## Problem to solve
Give back the lines of the records exactly, starting at the first and ending at the one with "[Kabupaten Sigi larang".

(Collected data entries)
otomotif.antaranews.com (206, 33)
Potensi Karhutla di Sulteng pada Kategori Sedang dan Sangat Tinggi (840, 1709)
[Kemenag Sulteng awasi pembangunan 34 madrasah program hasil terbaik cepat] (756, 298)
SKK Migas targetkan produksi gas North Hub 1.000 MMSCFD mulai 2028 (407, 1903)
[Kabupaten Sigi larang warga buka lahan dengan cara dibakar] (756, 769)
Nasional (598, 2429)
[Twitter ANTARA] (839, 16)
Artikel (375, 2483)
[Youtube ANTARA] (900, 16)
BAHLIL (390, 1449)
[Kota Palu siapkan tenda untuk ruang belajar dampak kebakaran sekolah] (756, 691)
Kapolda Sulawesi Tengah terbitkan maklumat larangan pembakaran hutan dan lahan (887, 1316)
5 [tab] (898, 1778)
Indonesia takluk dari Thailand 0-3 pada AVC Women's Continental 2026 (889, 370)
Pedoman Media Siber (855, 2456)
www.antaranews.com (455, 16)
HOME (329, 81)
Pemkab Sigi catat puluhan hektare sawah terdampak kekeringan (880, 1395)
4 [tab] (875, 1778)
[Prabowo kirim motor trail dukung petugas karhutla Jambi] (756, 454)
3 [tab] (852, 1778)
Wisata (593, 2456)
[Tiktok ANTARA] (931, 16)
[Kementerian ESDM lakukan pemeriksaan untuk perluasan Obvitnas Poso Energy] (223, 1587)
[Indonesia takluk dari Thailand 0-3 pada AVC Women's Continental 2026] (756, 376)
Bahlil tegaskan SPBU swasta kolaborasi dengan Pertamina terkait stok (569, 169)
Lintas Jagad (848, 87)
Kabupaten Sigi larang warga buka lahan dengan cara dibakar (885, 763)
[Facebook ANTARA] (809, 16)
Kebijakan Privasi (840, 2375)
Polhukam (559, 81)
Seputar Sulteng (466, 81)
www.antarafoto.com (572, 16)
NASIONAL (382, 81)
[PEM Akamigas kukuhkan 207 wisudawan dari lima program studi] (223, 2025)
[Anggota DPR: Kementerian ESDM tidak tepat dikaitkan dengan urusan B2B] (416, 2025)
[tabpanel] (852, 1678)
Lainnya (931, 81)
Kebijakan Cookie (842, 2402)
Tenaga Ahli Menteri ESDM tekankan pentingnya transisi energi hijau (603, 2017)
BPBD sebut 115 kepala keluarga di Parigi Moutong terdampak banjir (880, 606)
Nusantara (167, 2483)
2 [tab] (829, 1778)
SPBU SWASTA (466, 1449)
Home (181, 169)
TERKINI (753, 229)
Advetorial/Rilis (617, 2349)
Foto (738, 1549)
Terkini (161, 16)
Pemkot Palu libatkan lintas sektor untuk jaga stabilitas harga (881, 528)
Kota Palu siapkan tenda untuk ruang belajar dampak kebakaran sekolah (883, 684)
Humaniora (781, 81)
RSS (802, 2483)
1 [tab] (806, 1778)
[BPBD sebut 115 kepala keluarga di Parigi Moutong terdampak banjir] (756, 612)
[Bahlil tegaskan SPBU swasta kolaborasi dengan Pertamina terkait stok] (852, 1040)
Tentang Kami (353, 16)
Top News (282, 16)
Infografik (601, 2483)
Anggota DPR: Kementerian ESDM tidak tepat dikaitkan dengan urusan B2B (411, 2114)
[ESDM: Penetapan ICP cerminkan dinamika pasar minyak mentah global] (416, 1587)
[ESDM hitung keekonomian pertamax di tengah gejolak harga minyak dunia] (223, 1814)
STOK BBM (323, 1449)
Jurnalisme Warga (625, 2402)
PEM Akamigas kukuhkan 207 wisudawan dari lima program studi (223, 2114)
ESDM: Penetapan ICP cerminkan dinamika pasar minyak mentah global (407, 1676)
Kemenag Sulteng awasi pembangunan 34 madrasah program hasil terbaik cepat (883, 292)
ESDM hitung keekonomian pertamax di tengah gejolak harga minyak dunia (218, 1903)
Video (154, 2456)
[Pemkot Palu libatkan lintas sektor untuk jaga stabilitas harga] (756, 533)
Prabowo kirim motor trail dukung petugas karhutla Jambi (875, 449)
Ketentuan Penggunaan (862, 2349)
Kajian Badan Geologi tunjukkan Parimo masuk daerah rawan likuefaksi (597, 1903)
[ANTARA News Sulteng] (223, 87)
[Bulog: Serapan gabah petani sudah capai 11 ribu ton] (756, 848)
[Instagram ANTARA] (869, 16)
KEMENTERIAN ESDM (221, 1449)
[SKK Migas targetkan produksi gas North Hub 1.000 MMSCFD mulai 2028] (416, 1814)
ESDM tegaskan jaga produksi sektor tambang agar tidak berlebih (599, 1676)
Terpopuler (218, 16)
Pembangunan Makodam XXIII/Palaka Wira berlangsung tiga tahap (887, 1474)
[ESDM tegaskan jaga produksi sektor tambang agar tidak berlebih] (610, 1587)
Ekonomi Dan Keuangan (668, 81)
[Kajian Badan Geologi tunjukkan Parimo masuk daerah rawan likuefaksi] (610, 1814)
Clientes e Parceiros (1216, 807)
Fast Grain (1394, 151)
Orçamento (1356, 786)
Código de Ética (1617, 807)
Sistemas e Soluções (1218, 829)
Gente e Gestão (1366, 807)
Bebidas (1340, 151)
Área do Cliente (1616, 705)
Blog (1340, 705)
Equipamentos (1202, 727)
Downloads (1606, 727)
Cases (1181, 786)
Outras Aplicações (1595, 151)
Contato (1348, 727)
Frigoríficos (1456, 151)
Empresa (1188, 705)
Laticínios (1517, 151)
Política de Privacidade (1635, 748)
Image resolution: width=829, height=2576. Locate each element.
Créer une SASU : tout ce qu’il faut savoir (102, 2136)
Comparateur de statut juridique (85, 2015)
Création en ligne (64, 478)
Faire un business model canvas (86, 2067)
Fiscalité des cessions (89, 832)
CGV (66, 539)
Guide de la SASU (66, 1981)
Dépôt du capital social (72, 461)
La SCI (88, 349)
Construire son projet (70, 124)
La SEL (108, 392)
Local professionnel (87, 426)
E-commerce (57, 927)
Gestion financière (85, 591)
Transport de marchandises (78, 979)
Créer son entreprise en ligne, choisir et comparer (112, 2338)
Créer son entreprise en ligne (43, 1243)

## Solution to this task
otomotif.antaranews.com (206, 33)
Potensi Karhutla di Sulteng pada Kategori Sedang dan Sangat Tinggi (840, 1709)
[Kemenag Sulteng awasi pembangunan 34 madrasah program hasil terbaik cepat] (756, 298)
SKK Migas targetkan produksi gas North Hub 1.000 MMSCFD mulai 2028 (407, 1903)
[Kabupaten Sigi larang warga buka lahan dengan cara dibakar] (756, 769)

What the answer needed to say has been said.